When Grandma Annie’s house was sold, I inherited her pressed glass goblets. For as long as I can remember, these attractive but inexpensive goblets were used at Sunday dinner and any other time Annie wanted to set an elaborate table. I know nothing about the glasses’ provenance. I do know she had them as a young married woman.

The exteriors of two or three of the glasses are speckled with the deep red paint used on the inside of a cabinet in her kitchen in the 1930s or 40s. I have no wish to remove those tiny red dots — on the outside, I am sure they are harmless.

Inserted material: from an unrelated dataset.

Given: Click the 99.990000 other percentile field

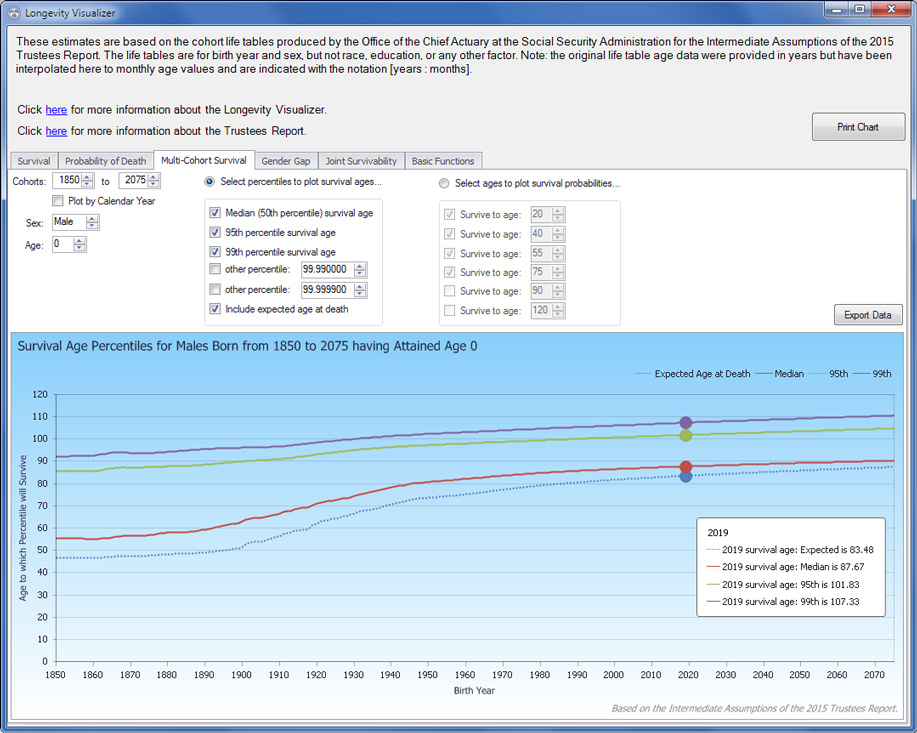Looking at the screenshot, I should (x=327, y=270).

My husband and I have a small collection of wine glasses and champagne flutes. But especially as the holidays approach, we start thinking about libations for Grandma Annie’s glasses. Right now, I am thinking about cider or some plum-y, jam-y wine from Lower Michigan. . .nothing too fancy as befits these simple but treasured glasses.

31 July 2006

Grandma Annie's Blueberry Pudding

It happens without fail.

A while back I said we’d been having a moderate summer in Wisconsin. That, of course, precipitated a heat wave.

We had a break yesterday. It was gray and much cooler than the swelter predicted for today.

It was a blueberry pudding day.

August is prime time for blueberries here in Wisconsin. Most years there is a three-to-five-day stretch of cooler weather in the first part of the month — a great time to satisfy the need to bake without overheating.

The August cool spell always sent Grandma Annie into the kitchen. Scrumptious blueberry pudding replaced the Lady Baltimore cake that was her specialty.

Annie’s kitchen was always redolent of vanilla. When she worked with blueberries that calming aroma was accented with a faintly tart scent.

Her kitchen was, as many kitchens are, a haven from the world. Here was a loving grandmother and good food. Comfort food.

Annie’s cake-y blueberry pudding is best eaten chilled when its subtle flavors have married. It was always hard for me to wait for it to cool.

Blueberry pudding has an old-fashioned, country kitchen flavor. Enjoy!

Annie’s Blueberry Pudding

  • 1 cup all-purpose flour, sifted
  • 1 tsp. baking soda
  • 1 tsp. baking powder
  • 3/4 cup sugar
  • 1/2 tsp. salt
  • 1 egg
  • 1/4 cup butter, softened
  • 1/2 cup milk
  • 1 tsp. vanilla
  • 1 ½ to 2 cups blueberries
  • 1/2 cup sugar

Mix dry ingredients in large bowl. In smaller bowl, mix egg, butter or margarine, milk, and vanilla. Add to dry mixture; blend. Batter will be thin. Pour batter into greased casserole or large soufflé dish. Add blueberries; do not stir. Berries should remain in the center of the casserole dish. Sprinkle with sugar. Drizzle remaining batter along inner sides of casserole, leaving some fruit exposed in center of dish. Bake in preheated oven at 350 degrees for 45 minutes or until the top is a golden brown and the middle is somewhat firm. Sold warm or cold. Great with ice cream, whipped cream, or by itself.